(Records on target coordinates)
• • • • •

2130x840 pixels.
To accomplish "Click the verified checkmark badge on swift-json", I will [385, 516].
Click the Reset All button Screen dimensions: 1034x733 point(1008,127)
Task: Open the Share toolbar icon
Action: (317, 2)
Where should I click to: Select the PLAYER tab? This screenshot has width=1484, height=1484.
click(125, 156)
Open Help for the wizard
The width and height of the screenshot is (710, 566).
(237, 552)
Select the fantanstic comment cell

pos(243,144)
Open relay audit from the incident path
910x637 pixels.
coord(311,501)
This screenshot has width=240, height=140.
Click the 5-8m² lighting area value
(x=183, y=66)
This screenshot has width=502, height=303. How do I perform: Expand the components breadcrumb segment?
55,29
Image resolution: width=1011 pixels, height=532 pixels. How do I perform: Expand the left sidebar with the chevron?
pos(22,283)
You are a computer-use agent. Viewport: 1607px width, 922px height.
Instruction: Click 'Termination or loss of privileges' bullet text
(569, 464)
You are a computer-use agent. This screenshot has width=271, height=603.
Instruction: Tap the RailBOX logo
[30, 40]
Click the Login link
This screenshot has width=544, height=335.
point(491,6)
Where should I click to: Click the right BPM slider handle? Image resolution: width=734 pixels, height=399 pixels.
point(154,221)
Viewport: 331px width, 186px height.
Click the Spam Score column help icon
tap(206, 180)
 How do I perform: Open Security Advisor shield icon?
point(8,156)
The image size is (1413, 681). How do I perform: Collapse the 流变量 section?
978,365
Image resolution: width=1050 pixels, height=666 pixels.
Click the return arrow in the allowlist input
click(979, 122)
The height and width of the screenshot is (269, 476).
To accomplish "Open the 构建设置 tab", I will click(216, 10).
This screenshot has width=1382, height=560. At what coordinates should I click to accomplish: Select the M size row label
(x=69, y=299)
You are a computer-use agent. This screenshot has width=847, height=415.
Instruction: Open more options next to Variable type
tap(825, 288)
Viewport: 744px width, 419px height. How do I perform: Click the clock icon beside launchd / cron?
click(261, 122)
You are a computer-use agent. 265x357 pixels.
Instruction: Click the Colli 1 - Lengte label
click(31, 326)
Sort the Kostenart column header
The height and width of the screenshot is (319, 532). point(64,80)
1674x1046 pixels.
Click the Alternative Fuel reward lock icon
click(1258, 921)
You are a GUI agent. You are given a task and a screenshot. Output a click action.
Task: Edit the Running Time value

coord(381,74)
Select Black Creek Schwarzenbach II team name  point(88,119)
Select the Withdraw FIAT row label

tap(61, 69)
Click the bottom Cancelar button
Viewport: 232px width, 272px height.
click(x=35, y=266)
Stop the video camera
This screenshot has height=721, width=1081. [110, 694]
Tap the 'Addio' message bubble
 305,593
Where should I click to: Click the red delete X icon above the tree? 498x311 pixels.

• • • • •

• [WHAT THE TASK REQUIRES] Could you copy, word for word, the stretch of the records from the line containing "Tap the 'Addio' message bubble" through the end of the records?

• [FULL SOLUTION]
Tap the 'Addio' message bubble
 305,593
Where should I click to: Click the red delete X icon above the tree? 498x311 pixels.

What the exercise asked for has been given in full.